* _Text to read_:

-- start --

The difference between the measured and the estimated numbers of L1 data cache accesses is shown in the column labeled " $\pm$ ." Small values can be interpreted as measurement errors. Higher values indicate that some of the array references are implemented not as loads or stores, but as register accesses. The number of references satisfied by a particular level of the memory hierarchy is the difference between the number of accesses into it (misses of the memory level above it) and the number of accesses not satisfied by it (misses for that particular memory level). For example, the number of references satisfied by the L2 data cache is the number of L1 data cache misses minus the number of L2 data cache misses.

Clearly, for the  $32 \times 32$  and  $64 \times 64$  grids, the L1 and L2 caches hold all the data. When the data no longer fits into the L2 cache, some data will have to be fetched from the L3 cache. For the larger grids (>256 × 256), the data does not fit completely into the L3 cache.

The same principle governs processors with only one or two cache levels. Problems above some threshold size cause memory traffic, either to the next level of cache or to main memory.

The standard red-black Gauss-Seidel algorithm (see Figure 1) repeatedly performs complete sweeps through the grid, from bottom to top. One sweep updates all the red nodes, and another then updates all the black nodes. As mentioned earlier, there is no temporal reuse between sweeps. A closer look reveals some temporal locality within a sweep, which is actually exploited.

Assume that the grid is structured and that the cache is big enough to hold at least a certain number of grid lines. When a grid line is processed, data from neighboring grid lines is also accessed. Provided that the cache does not have associativity conflicts, it should contain the data for two of the three grid lines, because these two grid lines were used recently (i.e., encached). Additionally, we can expect help from the caches in exploiting spatial locality. This is also obvious from Table 2, which shows that even for the largest grids only 7.2% of the references go to main memory.

-- end --

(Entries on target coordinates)
-- start --

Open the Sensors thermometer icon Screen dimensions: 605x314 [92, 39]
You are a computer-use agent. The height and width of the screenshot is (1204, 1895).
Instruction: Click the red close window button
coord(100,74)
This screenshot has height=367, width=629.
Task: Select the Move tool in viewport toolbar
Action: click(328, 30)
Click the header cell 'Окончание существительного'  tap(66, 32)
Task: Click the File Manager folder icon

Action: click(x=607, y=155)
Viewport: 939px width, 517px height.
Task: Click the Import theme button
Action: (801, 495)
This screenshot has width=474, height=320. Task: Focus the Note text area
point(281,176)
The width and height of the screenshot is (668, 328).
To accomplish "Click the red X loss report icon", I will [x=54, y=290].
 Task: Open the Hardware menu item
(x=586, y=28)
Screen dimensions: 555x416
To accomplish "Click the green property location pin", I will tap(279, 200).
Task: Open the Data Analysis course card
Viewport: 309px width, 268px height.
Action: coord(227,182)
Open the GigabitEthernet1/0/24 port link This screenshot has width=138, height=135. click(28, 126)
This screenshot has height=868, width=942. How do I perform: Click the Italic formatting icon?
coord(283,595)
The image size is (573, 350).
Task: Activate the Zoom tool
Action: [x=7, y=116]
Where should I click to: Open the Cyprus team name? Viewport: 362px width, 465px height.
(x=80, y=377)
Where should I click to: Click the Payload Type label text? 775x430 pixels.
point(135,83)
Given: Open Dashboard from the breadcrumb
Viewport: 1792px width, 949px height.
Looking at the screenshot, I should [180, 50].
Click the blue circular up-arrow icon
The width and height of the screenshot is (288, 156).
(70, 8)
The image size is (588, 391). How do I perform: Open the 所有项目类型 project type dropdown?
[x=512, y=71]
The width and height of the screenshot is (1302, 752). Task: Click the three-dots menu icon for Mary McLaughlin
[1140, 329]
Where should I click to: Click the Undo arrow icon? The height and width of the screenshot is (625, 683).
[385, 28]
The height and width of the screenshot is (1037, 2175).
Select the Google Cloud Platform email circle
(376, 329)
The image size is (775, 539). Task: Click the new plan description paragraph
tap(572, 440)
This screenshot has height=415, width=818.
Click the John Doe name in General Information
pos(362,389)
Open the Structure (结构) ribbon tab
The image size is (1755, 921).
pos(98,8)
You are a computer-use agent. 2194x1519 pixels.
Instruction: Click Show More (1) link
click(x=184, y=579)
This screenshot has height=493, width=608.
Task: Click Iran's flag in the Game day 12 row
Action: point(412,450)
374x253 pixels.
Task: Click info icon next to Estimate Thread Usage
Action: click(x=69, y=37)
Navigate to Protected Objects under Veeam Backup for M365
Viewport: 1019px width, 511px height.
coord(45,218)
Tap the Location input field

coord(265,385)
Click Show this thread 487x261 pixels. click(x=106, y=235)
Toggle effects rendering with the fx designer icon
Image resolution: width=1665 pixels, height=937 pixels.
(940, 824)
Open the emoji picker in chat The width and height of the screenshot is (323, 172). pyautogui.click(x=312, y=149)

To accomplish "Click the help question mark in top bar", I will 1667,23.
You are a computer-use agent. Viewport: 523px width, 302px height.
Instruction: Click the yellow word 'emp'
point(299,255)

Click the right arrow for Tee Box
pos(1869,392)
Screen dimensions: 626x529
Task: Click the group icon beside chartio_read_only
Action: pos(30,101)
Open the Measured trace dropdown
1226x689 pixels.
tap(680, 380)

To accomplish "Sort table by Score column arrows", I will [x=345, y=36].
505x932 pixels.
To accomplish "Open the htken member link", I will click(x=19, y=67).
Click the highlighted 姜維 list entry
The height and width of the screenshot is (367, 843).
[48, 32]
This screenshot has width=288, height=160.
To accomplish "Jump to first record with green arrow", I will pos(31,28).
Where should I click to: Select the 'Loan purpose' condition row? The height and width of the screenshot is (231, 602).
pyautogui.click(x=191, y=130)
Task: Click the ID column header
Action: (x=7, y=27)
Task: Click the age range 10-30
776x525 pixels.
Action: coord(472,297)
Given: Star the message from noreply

-- end --

* _Directive_:
Reproduce the passage on cache behavior in the red-black Gauss-Seidel algorithm word for word, from its first sentence to its last.

* _The solution_:
The difference between the measured and the estimated numbers of L1 data cache accesses is shown in the column labeled " $\pm$ ." Small values can be interpreted as measurement errors. Higher values indicate that some of the array references are implemented not as loads or stores, but as register accesses. The number of references satisfied by a particular level of the memory hierarchy is the difference between the number of accesses into it (misses of the memory level above it) and the number of accesses not satisfied by it (misses for that particular memory level). For example, the number of references satisfied by the L2 data cache is the number of L1 data cache misses minus the number of L2 data cache misses.

Clearly, for the  $32 \times 32$  and  $64 \times 64$  grids, the L1 and L2 caches hold all the data. When the data no longer fits into the L2 cache, some data will have to be fetched from the L3 cache. For the larger grids (>256 × 256), the data does not fit completely into the L3 cache.

The same principle governs processors with only one or two cache levels. Problems above some threshold size cause memory traffic, either to the next level of cache or to main memory.

The standard red-black Gauss-Seidel algorithm (see Figure 1) repeatedly performs complete sweeps through the grid, from bottom to top. One sweep updates all the red nodes, and another then updates all the black nodes. As mentioned earlier, there is no temporal reuse between sweeps. A closer look reveals some temporal locality within a sweep, which is actually exploited.

Assume that the grid is structured and that the cache is big enough to hold at least a certain number of grid lines. When a grid line is processed, data from neighboring grid lines is also accessed. Provided that the cache does not have associativity conflicts, it should contain the data for two of the three grid lines, because these two grid lines were used recently (i.e., encached). Additionally, we can expect help from the caches in exploiting spatial locality. This is also obvious from Table 2, which shows that even for the largest grids only 7.2% of the references go to main memory.